3) It looks like that on the pushed patch for this bug, which was
later reverted, there was double string collation conversation.
This needs to be validated.
Since this issue also affects Group Replication, we need to backport
it to 5.7, on which we need to deal with:
4) Upgrade path, while a writeset format change between 5.7 and 8.0
is not a problem, since when 8.0 members join a 5.7 group, the
8.0 members are not allowed to do writes.

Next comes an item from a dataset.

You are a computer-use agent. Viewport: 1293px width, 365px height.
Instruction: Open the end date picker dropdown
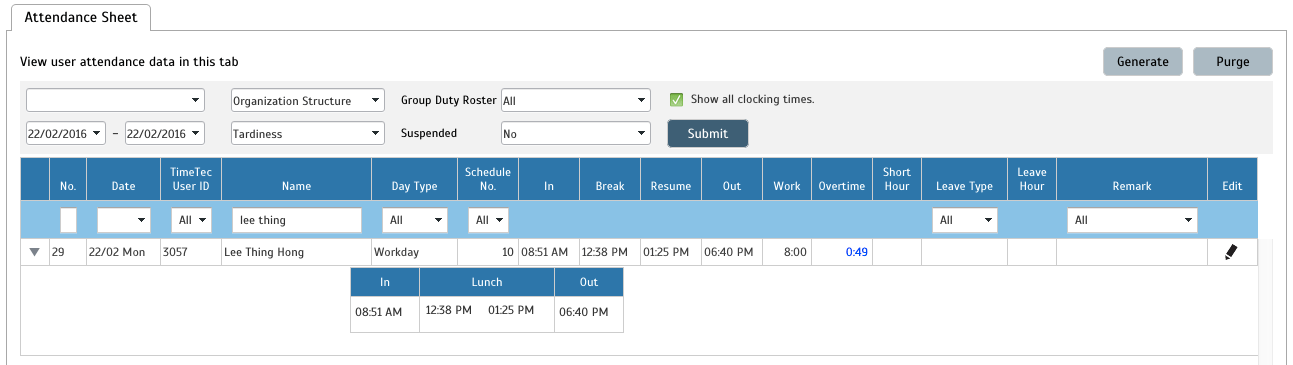[x=164, y=133]
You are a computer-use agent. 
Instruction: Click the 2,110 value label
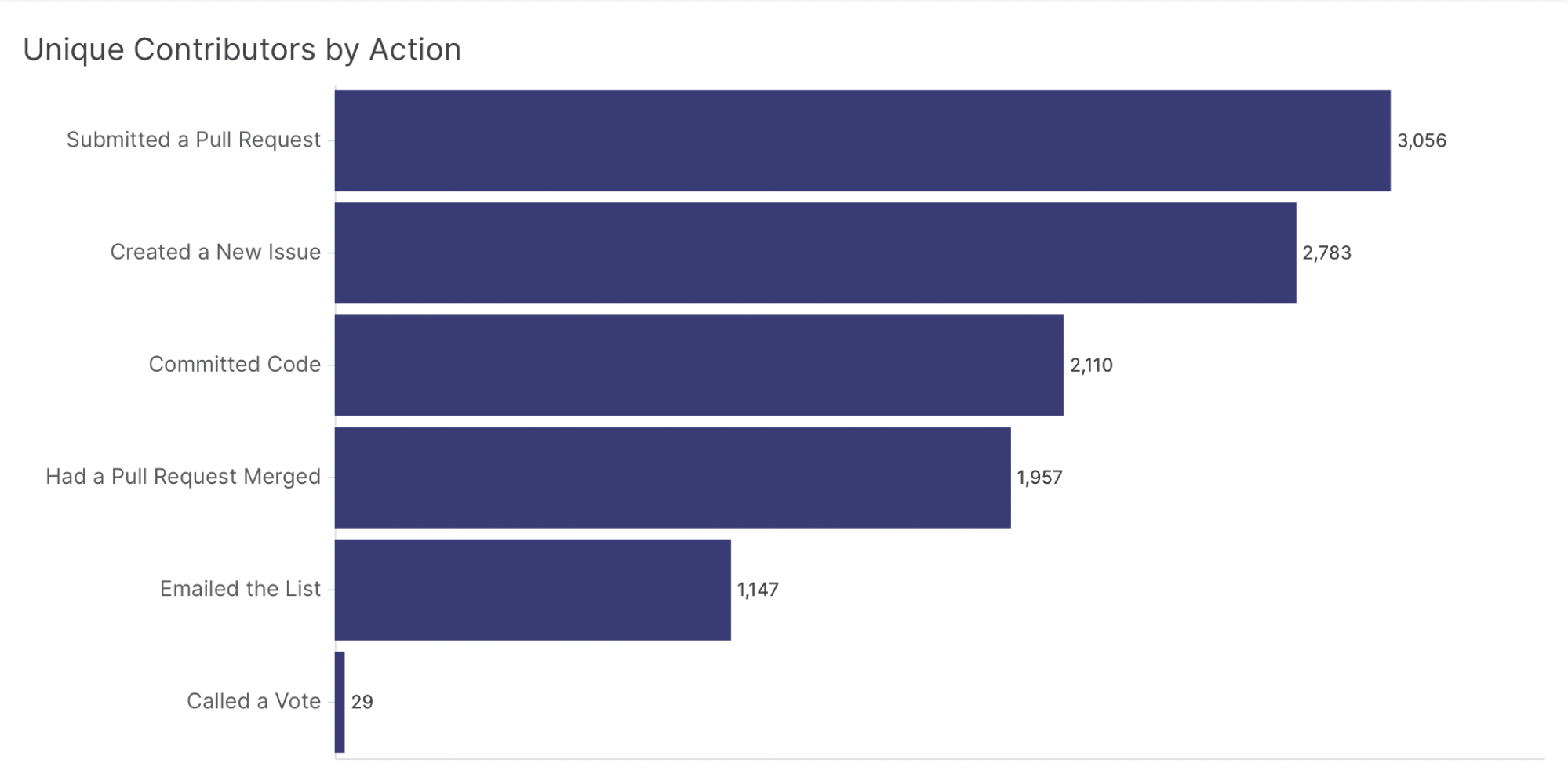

Between minor versions on 5.7 it is a problem, we need a
upgrade path to make this fix possible without or with minimal
user intervention.
This bug will backport BUG#26277771: BAD WRITE SET TRACKING
WITH UNIQUE KEY ON A DELETE FOLLOWED BY AN INSERT to 5.7.
How to repeat:
Please see BUG#26277771: BAD WRITE SET TRACKING
WITH UNIQUE KEY ON A DELETE FOLLOWED BY AN INSERT
Suggested fix:
We could say that a 5.7 version with the fix would set read only
when mixed with versions without the patch, but that would be
intrusive and not streamline to the users. We or users would need to
check when read only must be to unset.
That would for sure collide with the non trivial primary elections
algorithms that we already have.
One alternative that we have to make this transparent for the users
is, on 5.7, always send the both versions of the hash, this would
mean that a row change will generate 2 instead of 1 writeset, and 4
instead of 2, when PK are involved.
With this in-place we can mix patched and unpatched versions:
CREATE TABLE t1 (c1 VARCHAR(20) CHARACTER SET utf8 COLLATE utf8_bin
NOT NULL PRIMARY KEY);
5.7 without patch
----------------
INSERT INTO t1 VALUES ('a');
3333046699319245624
INSERT INTO t1 VALUES ('A');
-4704104534098685251
5.7 with patch
--------------
INSERT INTO t1 VALUES ('a');
3333046699319245624
-7457025547288491032
INSERT INTO t1 VALUES ('A');
-4704104534098685251
8865803312774472942
This will mean that a transaction will be certified against two
writesets instead of just one.
The hash algorithms ensure that a given key always originate the
same hash. But they do not ensure that a given hash is only
originated from a given key, meaning that two keys may originate the
same hash.
This may have impact in this approach, since we may have cross
writesets collisions, example:
INSERT (1) -> hash 1: X
-> hash 2: Y
INSERT (9) -> hash 1: Y
hash 2: Z
Though this is not problematic:
a) on writeset parallel applier, if we have writeset collisions
those transactions will be applied on different logical groups.
Data loss: none.
Data deviation: none.
User impact: none.
Performance impact: negligible, assuming these collisions
do not happen so often.
b) on Group Replication multi-master certification, we may have
false conflicts which will cause not needed rollbacks.
Data loss: none.
Data deviation: none.
User impact: negligible, assuming these collisions
do not happen so often.
Performance impact: negligible, assuming these collisions
do not happen so often.
c) On Group Replication single-primary failover, while the new
primary is still applying the old primary data, we may have
false conflicts which will cause not needed rollbacks.
Data loss: none.
Data deviation: none.
User impact: negligible, assuming these collisions
do not happen so often.
Performance impact: negligible, assuming these collisions
do not happen so often.
Summing all, this should be best approach, from the user
perspective; and despite we need to maintain the two hash formats on
5.7, is also the simpler code approach since we do not engage on
more read only states.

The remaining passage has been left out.